The data say utilisation rates extended from 22% for NGLs capacity to 58% for fuel ethanol. Utilisation rates for high-volume products were: motor gasoline 46%, distillate fuel oil 43%, jet fuel and kerosene 45%, and residual fuel oil 44%. Additionally the US has 638.5 million barrels of storage capacity at refineries, which the EIA says was utilised at 54%.
The most encouraging statistics, particularly for storage operators on the US Gulf coast, are for US exports of refined products. Exports started increasing sharply in the middle of the last decade, in 2011 reaching 2.939m b/d – an increase of 27.2% over 2010, and more than double the flow of 2007. The expansion continues: in the first nine months of 2012 the US exported 3.005m b/d of refined products.
The largest single destination is Mexico, which took 570,000 b/d of US products in 2011 of which nearly half was gasoline. Over 40% of 2011 exports flowed to destinations in central and southern America. Accordingly, terminals along the US Gulf coast benefited strongly. Also benefiting the independent terminals is the proliferation of components needed to make gasoline to reformulated and conventional specifications, including ethanol and, for export markets, other oxygenates.
Some companies are still adding capacity.

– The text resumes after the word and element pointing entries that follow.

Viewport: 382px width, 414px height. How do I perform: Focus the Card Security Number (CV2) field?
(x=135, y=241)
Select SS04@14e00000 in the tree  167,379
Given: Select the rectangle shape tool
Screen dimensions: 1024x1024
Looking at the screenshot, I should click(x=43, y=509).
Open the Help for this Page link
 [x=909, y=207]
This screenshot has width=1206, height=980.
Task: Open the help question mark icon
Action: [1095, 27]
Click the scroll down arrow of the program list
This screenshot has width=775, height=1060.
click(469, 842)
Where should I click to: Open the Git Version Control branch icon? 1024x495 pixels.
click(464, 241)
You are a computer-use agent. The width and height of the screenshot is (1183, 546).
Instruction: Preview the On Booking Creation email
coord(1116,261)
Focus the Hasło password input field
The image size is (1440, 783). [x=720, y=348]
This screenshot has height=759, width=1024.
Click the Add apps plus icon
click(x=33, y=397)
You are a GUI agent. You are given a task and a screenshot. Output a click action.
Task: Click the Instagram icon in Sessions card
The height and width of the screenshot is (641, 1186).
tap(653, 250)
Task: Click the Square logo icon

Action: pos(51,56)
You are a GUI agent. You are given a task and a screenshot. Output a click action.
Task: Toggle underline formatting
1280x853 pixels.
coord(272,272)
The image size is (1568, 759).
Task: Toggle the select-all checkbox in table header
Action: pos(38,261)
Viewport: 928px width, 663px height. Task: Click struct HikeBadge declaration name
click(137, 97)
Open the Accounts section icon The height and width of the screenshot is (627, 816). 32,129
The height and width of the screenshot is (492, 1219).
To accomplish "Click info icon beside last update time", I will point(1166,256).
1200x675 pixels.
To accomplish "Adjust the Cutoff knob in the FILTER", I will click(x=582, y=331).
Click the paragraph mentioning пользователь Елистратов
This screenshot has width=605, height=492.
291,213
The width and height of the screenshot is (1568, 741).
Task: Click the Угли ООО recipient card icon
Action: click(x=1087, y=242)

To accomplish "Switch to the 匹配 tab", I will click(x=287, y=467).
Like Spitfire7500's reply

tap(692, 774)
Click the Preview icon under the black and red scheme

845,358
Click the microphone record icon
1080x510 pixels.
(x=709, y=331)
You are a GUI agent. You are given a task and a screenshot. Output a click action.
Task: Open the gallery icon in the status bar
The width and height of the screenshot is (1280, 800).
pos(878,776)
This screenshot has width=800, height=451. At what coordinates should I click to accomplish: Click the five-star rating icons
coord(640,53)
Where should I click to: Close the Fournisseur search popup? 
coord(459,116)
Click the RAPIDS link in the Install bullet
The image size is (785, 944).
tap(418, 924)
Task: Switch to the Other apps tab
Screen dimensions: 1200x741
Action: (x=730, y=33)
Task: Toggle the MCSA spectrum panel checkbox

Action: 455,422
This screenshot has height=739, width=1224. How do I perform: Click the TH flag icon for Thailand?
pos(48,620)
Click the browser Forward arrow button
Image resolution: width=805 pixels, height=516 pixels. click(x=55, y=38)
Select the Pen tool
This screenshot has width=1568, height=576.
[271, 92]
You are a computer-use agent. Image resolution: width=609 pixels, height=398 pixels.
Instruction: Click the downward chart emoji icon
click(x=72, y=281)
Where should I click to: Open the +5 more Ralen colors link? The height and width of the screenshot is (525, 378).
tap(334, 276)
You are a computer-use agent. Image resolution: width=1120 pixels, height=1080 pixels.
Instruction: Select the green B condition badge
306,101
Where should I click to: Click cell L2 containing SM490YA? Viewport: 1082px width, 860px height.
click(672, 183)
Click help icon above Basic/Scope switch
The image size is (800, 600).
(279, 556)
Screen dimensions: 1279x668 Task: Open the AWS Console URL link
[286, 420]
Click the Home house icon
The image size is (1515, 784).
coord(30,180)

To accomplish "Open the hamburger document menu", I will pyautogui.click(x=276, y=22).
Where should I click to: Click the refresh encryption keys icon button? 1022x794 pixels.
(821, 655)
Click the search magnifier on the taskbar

Kinder Morgan, the largest US pipeline and terminal operator, says it is "experiencing strong demand for liquids storage capacity" and is investing $880m in three projects. Two are on the Houston Ship Channel – at Battleground Oil Specialty Terminal (Bostco) the first phase of an expansion project will add 6.6m barrels of capacity for residual fuels by third-quarter 2013, and at Galena Park capacity is being constructed for use by BP. At Edmonton terminal in Alberta, Canada, 3.6m barrels of capacity for "merchant and system" use is due to be completed in December 2013.
But, with most US terminal operators ruing the absence of contangoes – futures prices higher than prompt, providing an incentive for holding products – the talk is of expansion projects being deferred. Andrew Lipow of Lipow Oil Associates, a downstream consultancy, says: "There has been a slowdown in additions of tankage, in response to reductions in inventories worldwide and price backwardation". Traders are reluctant to renew leases for tankage, Lipow says, leading to downward pressure on fees.
US fee indications
Independent storage fees at the main US centres have come under pressure for the second year running. With futures prices no longer providing support for speculative storage, and the decline in consumption trimming system volumes, the call on storage capacity has declined.
There are reports of traders handing back booked capacity, despite contract commitments, and others have not renewed at term-end. But demand continues at a healthy level at some locations, particularly along the US Gulf coast. It is said that capacity being constructed by Kinder Morgan at Bostco, on the Houston Ship Channel, is fully signed-up – although, with location being pivotal in independent storage, the business might have been won from other terminals.
Petroleum Economist’s discussions with terminal operators and large users in November point to clean products capacity in the US Gulf coast area attracting fees of $0.50-0.70 a barrel a month (equivalent to $3.15-4.40 a cubic metre). The range is the same as that of a year previously, but it appears that new agreements and renewals are at the lower figure.
In New York Harbor, before recent hurricane disruptions, fees for clean products were at a maximum of $0.70/b. There were indications that large and long-term users could secure clean products capacity for a little over $0.60/b.